ACL2023

Multitask Pretraining with Structured Knowledge for Text-to-SQL Generation

Robert Giaquinto, Dejiao Zhang, Benjamin Kleiner, Yang Li, Ming Tan, Parminder Bhatia, Ramesh Nallapati, Xiaofei Ma

6 citations

Abstract

Many machine learning-based low-code or nocode applications involve generating code that interacts with structured knowledge. For example, one of the most studied tasks in this area is generating SQL code from a natural language statement. Prior work shows that incorporating context information from the database schema, such as table and column names, is beneficial to model performance on this task.

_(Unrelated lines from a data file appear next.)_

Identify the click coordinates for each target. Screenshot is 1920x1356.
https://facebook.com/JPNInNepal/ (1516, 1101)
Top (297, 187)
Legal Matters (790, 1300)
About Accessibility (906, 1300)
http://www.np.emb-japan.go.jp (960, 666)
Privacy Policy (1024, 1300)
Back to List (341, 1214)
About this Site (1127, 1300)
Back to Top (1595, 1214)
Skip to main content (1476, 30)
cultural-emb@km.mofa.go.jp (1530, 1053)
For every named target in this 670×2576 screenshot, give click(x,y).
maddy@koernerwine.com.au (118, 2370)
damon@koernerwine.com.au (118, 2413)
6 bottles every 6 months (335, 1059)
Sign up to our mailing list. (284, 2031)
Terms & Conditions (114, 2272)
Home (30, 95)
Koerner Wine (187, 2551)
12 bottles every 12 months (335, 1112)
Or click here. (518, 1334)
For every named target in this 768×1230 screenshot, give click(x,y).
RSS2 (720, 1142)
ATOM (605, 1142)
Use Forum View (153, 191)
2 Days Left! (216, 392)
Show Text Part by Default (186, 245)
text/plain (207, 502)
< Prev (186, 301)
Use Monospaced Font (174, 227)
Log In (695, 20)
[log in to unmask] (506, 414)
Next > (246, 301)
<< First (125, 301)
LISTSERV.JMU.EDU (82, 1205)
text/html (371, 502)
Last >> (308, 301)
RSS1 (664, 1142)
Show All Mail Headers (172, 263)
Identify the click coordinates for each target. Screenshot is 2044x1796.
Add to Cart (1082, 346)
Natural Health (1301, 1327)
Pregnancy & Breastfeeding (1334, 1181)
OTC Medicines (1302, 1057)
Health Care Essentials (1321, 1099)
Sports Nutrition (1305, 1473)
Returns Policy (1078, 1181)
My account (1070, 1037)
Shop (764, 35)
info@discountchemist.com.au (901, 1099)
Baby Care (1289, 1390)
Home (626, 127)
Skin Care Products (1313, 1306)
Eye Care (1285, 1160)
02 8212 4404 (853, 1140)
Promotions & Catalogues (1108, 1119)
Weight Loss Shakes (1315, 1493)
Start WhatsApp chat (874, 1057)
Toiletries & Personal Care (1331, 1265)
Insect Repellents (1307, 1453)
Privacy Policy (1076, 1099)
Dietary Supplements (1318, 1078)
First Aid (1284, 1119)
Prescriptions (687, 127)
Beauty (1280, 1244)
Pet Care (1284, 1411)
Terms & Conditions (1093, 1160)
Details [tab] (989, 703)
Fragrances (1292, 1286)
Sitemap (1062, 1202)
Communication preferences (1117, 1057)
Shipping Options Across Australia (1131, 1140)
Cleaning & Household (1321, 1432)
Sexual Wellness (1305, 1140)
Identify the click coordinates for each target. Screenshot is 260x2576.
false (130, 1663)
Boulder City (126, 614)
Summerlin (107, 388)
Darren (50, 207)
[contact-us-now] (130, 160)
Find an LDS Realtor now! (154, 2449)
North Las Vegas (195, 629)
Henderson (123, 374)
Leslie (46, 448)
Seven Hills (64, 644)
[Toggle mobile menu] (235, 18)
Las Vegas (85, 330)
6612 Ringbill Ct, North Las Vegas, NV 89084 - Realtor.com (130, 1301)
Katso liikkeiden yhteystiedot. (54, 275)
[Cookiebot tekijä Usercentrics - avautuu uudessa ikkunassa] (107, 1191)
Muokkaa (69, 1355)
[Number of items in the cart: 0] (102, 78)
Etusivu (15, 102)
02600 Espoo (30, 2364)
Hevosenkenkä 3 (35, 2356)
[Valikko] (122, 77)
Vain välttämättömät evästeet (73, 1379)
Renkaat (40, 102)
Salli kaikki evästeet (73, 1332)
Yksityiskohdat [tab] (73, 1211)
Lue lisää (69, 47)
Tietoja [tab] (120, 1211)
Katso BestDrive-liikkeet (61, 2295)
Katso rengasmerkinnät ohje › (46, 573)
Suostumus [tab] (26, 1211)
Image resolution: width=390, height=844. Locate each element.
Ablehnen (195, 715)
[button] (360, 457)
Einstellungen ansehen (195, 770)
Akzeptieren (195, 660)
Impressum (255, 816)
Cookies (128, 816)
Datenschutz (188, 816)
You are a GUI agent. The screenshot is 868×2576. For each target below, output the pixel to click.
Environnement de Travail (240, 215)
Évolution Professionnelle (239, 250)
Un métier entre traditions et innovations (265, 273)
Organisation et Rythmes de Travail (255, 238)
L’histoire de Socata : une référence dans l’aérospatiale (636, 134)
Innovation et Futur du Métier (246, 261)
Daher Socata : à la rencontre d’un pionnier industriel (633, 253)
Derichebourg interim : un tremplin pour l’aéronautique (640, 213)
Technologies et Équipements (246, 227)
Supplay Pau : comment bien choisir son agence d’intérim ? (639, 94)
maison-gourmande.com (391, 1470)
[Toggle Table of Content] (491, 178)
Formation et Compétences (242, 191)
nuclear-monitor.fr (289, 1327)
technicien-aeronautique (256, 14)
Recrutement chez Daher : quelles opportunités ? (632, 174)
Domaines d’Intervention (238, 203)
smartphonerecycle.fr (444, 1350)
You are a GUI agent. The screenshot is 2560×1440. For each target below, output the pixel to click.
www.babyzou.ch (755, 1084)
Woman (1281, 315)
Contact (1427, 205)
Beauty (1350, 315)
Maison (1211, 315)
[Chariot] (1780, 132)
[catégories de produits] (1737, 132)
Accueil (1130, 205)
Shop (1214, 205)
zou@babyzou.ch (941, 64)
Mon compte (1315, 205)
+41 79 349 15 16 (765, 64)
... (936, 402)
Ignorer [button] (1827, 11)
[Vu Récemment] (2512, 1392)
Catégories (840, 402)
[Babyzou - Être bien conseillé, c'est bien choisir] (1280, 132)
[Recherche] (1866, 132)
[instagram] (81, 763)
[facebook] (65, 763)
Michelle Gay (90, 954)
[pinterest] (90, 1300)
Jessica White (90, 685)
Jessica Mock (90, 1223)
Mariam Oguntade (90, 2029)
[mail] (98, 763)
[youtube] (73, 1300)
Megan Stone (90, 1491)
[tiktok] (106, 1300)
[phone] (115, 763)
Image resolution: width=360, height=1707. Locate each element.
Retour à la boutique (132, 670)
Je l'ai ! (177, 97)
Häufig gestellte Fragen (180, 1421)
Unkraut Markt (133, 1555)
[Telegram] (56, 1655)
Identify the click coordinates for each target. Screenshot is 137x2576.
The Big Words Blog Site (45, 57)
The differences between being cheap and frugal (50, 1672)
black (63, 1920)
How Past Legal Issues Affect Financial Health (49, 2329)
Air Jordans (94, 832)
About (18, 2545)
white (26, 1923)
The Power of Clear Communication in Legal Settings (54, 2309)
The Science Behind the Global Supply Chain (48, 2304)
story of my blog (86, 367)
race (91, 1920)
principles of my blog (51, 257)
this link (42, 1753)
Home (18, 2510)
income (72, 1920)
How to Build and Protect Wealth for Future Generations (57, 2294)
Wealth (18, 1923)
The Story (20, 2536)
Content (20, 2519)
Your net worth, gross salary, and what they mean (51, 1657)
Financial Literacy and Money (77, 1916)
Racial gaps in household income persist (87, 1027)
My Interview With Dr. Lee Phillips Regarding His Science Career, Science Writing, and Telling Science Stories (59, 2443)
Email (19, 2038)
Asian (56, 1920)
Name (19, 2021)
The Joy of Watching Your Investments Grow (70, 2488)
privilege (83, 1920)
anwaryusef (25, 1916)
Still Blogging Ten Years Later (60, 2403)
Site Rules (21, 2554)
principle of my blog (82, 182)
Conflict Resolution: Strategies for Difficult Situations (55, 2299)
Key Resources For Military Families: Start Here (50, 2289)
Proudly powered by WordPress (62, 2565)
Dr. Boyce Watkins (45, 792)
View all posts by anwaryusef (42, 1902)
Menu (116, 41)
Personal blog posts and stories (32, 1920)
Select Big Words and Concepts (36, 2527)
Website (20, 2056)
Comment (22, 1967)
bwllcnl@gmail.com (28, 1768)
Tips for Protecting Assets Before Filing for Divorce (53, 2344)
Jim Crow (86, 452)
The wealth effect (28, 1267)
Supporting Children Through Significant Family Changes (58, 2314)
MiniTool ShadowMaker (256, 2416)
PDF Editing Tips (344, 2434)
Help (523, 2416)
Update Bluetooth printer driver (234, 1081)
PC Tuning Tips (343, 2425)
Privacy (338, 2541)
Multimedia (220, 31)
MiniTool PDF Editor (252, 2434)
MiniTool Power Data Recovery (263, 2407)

In this work we present a large pretraining dataset and strategy for learning representations of text, tables, and SQL code that leverages the entire context of the problem. Specifically, we build on existing encoder-decoder architecture by introducing a multitask pretraining framework that complements the unique attributes of our diverse pretraining data. Our work represents the first study on large-scale pretraining of encoderdecoder models for interacting with structured knowledge, and offers a new state-of-the-art foundation model in text-to-SQL generation. We validate our approach with experiments on two SQL tasks, showing improvement over existing methods, including a 1.7 and 2.2 percentage point improvement over prior state-of-thearts on Spider and CoSQL.